If attending University can be considered a kind of Work, then what we need for Daughter is a job. Not meaningless and unfulfilling labour for the sake of a paycheque, but dedicated time to focus on something she is passionate about and wants to immerse herself in more deeply, in an atmosphere where she will be exposed to others who share her passion. For a child who struggles to socialize just for the sake of socializing, this would provide a much better environment for her in which to make friends. Young kids are often brought together for the sake of playing together and socializing. For the last year we have been attending a weekly get-together with our homeschooling community that is set up for this purpose. A few activities may be present but the main point is to socialize. It isn’t working for either of my kids, but for Daughter I’d assumed it was due to her Asperger-related issues. Recently, after a few good conversations with her, I’ve come to realize that that isn’t the issue. She’s just bored. She is no longer interested in just “playing” with a group of kids. She wants more purpose to her socializing. She wants to meet people who share her interests and passions. The more I thought about it, the more I realized that Daughter is becoming a person who prefers to do something interesting and meaningful and have friendships arise as a result of that, rather than go somewhere with the specific intention of “meeting people and making friends”. I see this as a sign of maturation.

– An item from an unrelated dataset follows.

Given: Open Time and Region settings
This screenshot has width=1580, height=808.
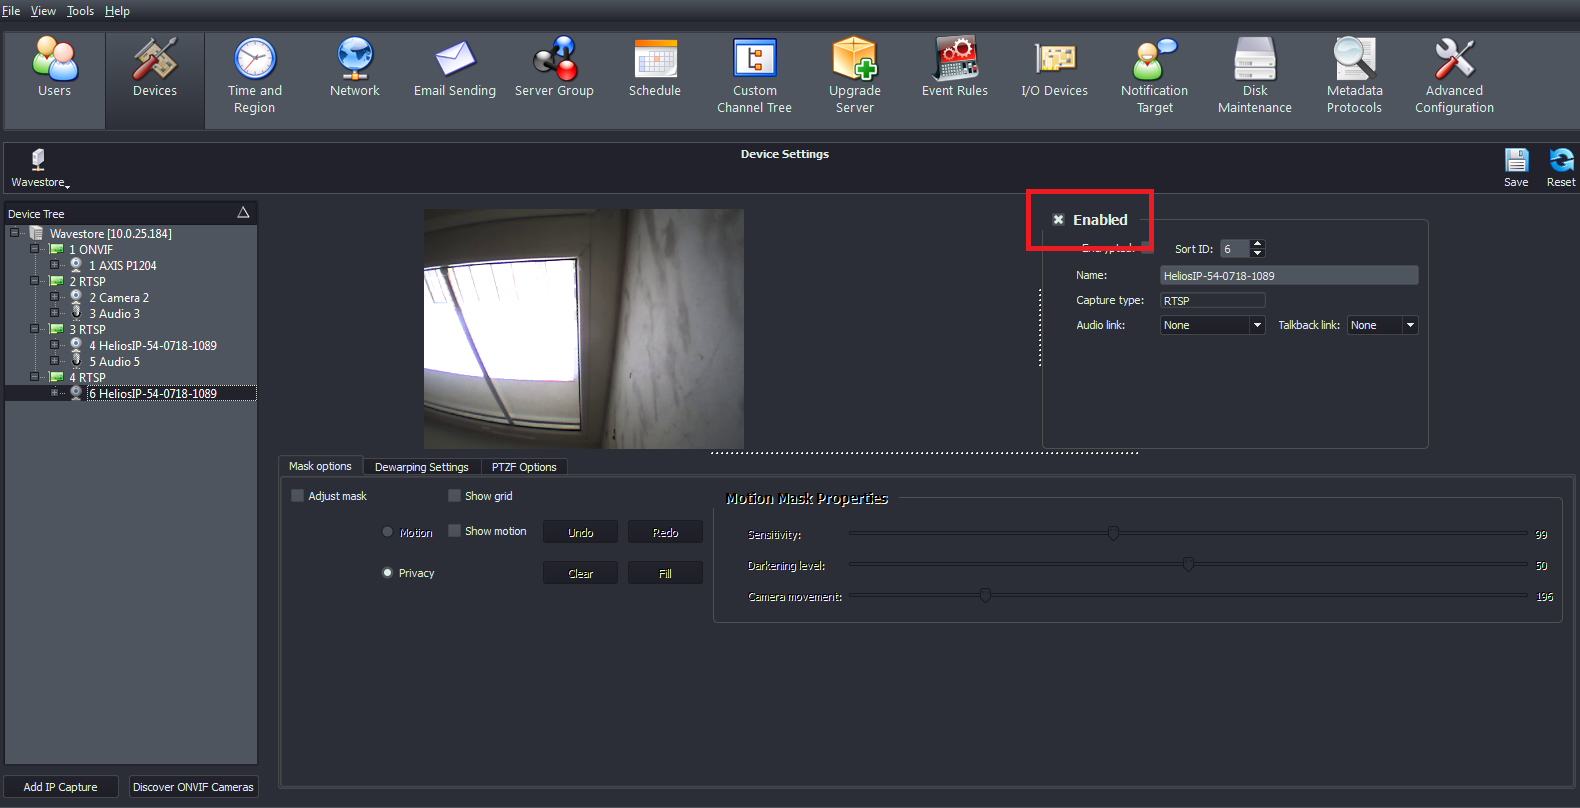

One of the things we are actively looking into is finding some art studio time for Daughter. Ideally she would go twice a week for a couple of hours each time to work on a project of her choosing with a mentor who could teach her the techniques she is interested in and go as deep into the subject as she desires. I may have stumbled upon someone here who could fulfill that role, and she also happens to do Art Therapy and works with kids “on the spectrum”. She may therefore be a good fit for Daughter in the role as mentor. I’m meeting with her next week to discuss whether we can make this work.
Ideally I’d love to find a similar situation for science work, her other passion. It’s hard enough to set up a proper laboratory in the home, let alone a home as tiny as ours. I am doubtful of finding anything like that for her, but it’s mulling around in my head and I hope some solutions may present themselves.
Meanwhile Daughter is keeping herself very busy at home and I’m not short of things to report on for my weekly homeschool program accounting. But I know she would enjoy having some regular, scheduled time for more focussed and in-depth study and I am sure she would benefit greatly from some sort of mentor relationship. In discussing this with her she is intrigued and open to the idea. Hopefully over the next few months we’ll be able to put some things in place and then I can report further on what unschooling a Tween looks like.